Implications For The Built Environment
Big changes are underway and this makes for a challenging environment for those charged with designing and managing the built environment for health care.
Here are some takeaways:
- Design for Flexibility. Even futurists have no clue what is going to happen next, so the best advice is be flexible. When you are building massive edifices, that is not particularly comforting, so designing in flexibility is a key starting point.
- Think about Portfolios. The built environment portfolio is expanding. It is no longer just about bed towers and operating facilities. Physicians have to be integrated, physically as well as organizationally. Alternate site assets need to be developed and managed. Regionalization strategies may bring small satellites in your portfolio.
- Play Out Alternate Scenarios. Testing your master plans against alternate political and market scenarios will help you stress test your assumptions. But in the final analysis you have to pick a path, and design for contingencies.
- Support Clinical Redesign. What is the ideal built environment for a reformed health system that focuses on highly integrated, coordinated chronic care? Kaiser has developed some interesting models to look at, but we need a wide range of alternatives to pursue.

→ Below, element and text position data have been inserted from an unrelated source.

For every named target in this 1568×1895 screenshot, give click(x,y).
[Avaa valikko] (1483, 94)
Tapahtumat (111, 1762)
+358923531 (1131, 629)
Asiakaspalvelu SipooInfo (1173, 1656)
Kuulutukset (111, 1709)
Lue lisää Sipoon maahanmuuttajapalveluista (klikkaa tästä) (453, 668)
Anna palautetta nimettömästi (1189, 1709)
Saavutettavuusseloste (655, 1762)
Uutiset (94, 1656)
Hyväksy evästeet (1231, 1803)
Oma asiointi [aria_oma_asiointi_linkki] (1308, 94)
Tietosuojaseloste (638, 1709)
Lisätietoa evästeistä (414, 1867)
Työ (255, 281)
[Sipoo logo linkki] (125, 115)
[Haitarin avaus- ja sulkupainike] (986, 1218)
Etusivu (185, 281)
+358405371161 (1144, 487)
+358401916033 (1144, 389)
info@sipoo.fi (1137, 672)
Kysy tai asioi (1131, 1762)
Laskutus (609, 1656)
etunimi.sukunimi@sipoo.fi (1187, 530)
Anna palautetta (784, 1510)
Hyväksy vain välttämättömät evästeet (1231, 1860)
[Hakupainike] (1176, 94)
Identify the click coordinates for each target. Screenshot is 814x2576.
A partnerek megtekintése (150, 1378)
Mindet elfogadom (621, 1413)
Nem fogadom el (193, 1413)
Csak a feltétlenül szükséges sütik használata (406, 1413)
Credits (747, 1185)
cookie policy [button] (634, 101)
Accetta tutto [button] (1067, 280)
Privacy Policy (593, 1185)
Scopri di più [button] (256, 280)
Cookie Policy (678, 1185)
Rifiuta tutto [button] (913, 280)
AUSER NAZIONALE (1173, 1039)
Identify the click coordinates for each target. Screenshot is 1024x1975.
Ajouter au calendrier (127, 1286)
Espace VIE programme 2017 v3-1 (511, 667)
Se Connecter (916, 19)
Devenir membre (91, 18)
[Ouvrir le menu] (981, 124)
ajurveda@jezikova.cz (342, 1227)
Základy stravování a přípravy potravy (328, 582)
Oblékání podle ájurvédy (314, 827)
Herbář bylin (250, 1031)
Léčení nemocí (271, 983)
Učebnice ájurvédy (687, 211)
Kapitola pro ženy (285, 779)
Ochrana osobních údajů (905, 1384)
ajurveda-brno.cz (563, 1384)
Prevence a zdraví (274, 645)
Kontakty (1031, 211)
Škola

- Identify High Yield Features. Depending on the organization’s strategy, there may be built environment elements that have particularly high yield. For example, a large children’s hospital with national and international referral aspirations may identify that residential facilities for parents and families would be a high yield feature. Similarly, a large integrated system may see high quality 50 bed step down units as a key part of their regional hub and spoke network. And they may not want to own them; they may be looking for someone to develop and run them in strategic partnership.
- Bring Your Long Vision to the Strategy Table. Planning and design professionals are trained to take the long view. You need to be at the strategy table and bring that perspective. In a time of high change, hospital leaders need all the help they can get.